# [Ausgangstext]
Sagen – ein bedeutendes kulturelles Erbe


Mündlich überlieferte Erzählungen werden im Allgemeinen unter dem Begriff «Sagen» zusammengefasst. Aus der Sprachanwendung «Man sagt, …» – «Es wird gesagt, …» hat sich der Ausdruck auf natürliche und nachvollziehbare Weise gebildet. Ein grosser Teil der Sagen stammt denn auch aus Zeiten, wo nur wenige Menschen des Lesens und Schreibens mächtig waren und damit Überlieferungen schriftlich empfangen und weitergeben konnten. Das gesprochene Wort allein war Mittel zur Überlieferung von Ereignissen aus ferner Vergangenheit.
Zu Anfang dürfte eine Sage wohl nichts anderes als die persönliche Schilderung eines Erlebnisses gewesen sein. Durch die ständig weitergegebene Überlieferung aber entsteht mit der Zeit ein Fabulat, das zum Grundsätzlichen übergeht und wie ein Bericht verfasst ist.
In der Tradition1 – in der Überlieferung – sind Sagen mithin nicht nur Abbild oder Ausdruck eines Zeitpunkts, sondern ebenso Sinnbild einer stark erweiterten Zeitspanne in der Vergangenheit.
Zur Unterscheidung von Sagen, Märchen, Legenden und Mythen
Sagen stehen für volkstümliche Geschichten, die häufig einen historischen Kern aufweisen. Zu ihr gehört eine klare Aus-sageabsicht, die in der Zeit ihrer Aktualität verstanden wurde, heute aber womöglich nicht mehr einfach nachvollziehbar ist, da sich die Lebens- und Denkgewohnheiten der Menschen über die Jahrhunderte ständig verändert haben. Hinzu kommt, dass Sagen im Zeitenlauf um ein Vielfaches ausgeschmückt und umgestaltet wurden. Anders als die Märchen sind Sagen stets eng verbunden mit einem Ort, einer Region sowie mit einer strengen Scheidung zwischen dies- und jenseitigem Bereich.
Die Märchen sind eine eigentliche Literaturgattung von zumeist kurzen Erzählungen, ausgeschmückt mit übersinnlichen und wunderbaren Elementen. Da sie in der Regel nicht einem Ort oder einer Region zugeordnet werden können und damit frei sind von lokalen Bindungen, wirken sie in erster Linie durch eine allgemeingültige Botschaft.

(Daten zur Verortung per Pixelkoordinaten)
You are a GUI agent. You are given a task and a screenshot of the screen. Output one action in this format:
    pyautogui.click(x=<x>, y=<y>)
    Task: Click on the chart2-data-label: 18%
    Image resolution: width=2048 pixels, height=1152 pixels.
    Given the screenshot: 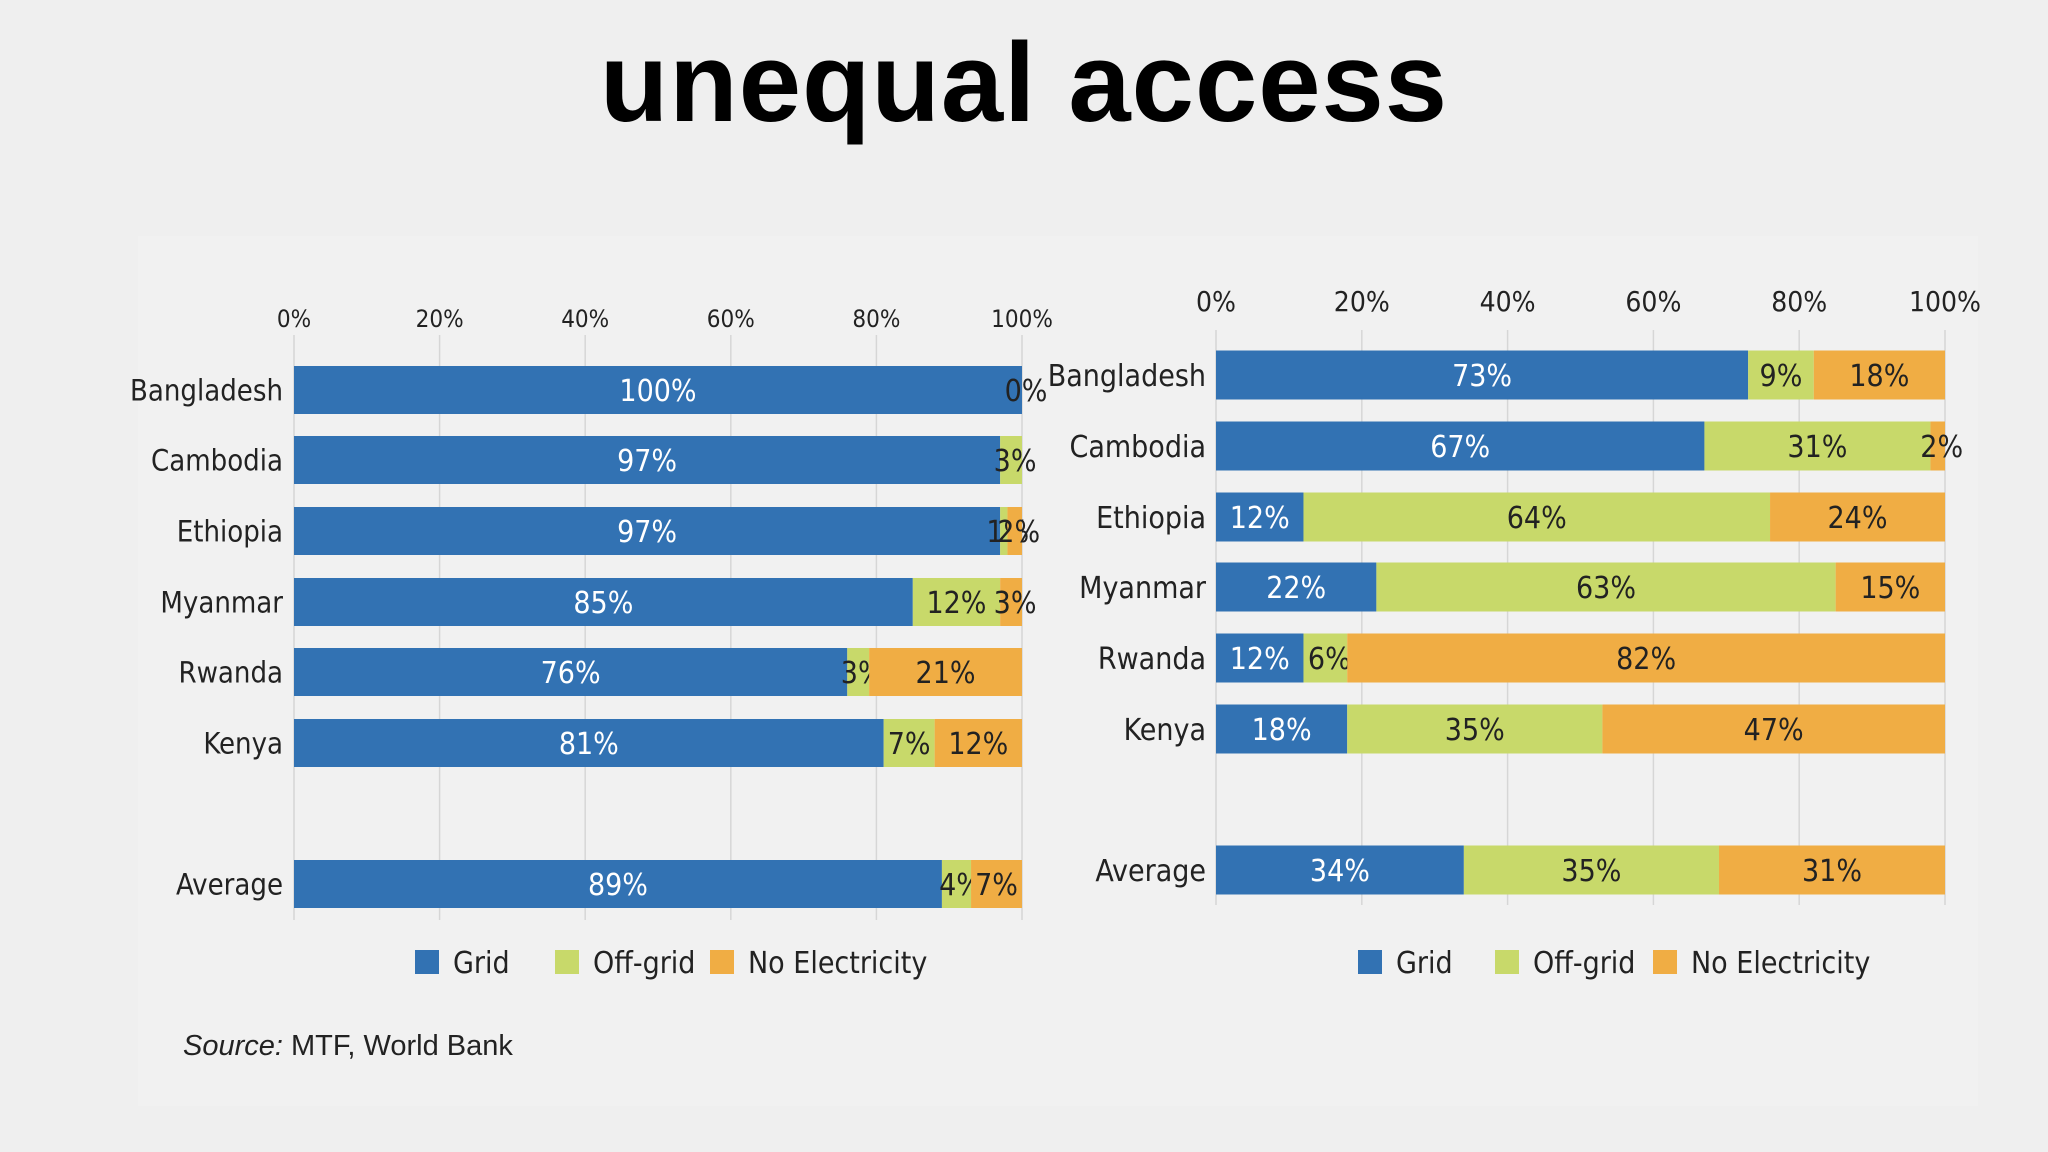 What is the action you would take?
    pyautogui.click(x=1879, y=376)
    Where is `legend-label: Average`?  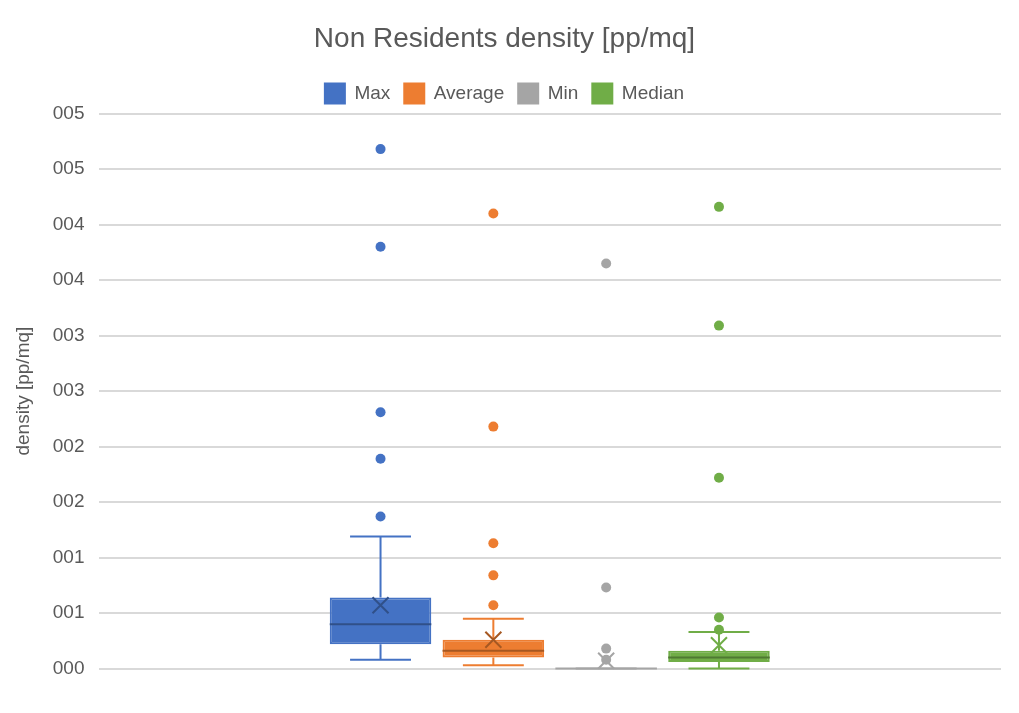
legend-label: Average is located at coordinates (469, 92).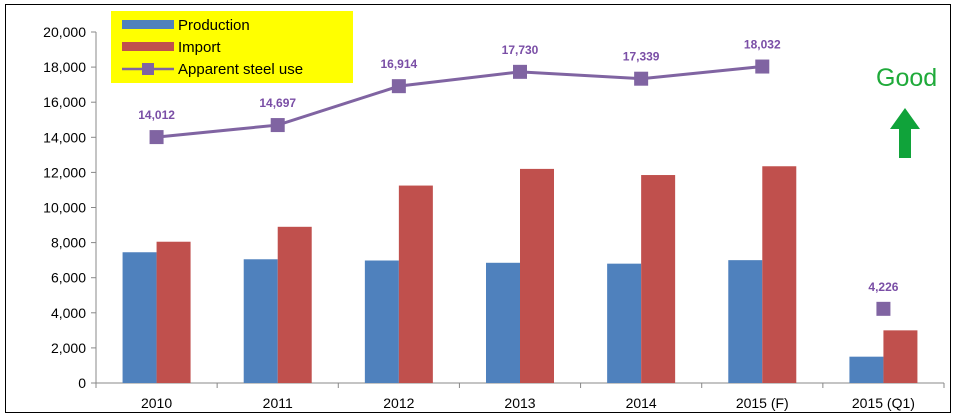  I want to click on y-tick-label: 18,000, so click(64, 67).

# [Aufgabenstellung]
Beantworte anhand des Texts über Sagen folgende Fragen:
(a) Aus welcher Sprachanwendung hat sich der Ausdruck «Sagen» gebildet?
(b) Was dürfte eine Sage zu Anfang gewesen sein?
(c) Womit sind Sagen anders als Märchen stets eng verbunden?

# [Lösung]
(a) Aus der Sprachanwendung «Man sagt, …» – «Es wird gesagt, …».
(b) Die persönliche Schilderung eines Erlebnisses.
(c) Mit einem Ort, einer Region sowie mit einer strengen Scheidung zwischen dies- und jenseitigem Bereich.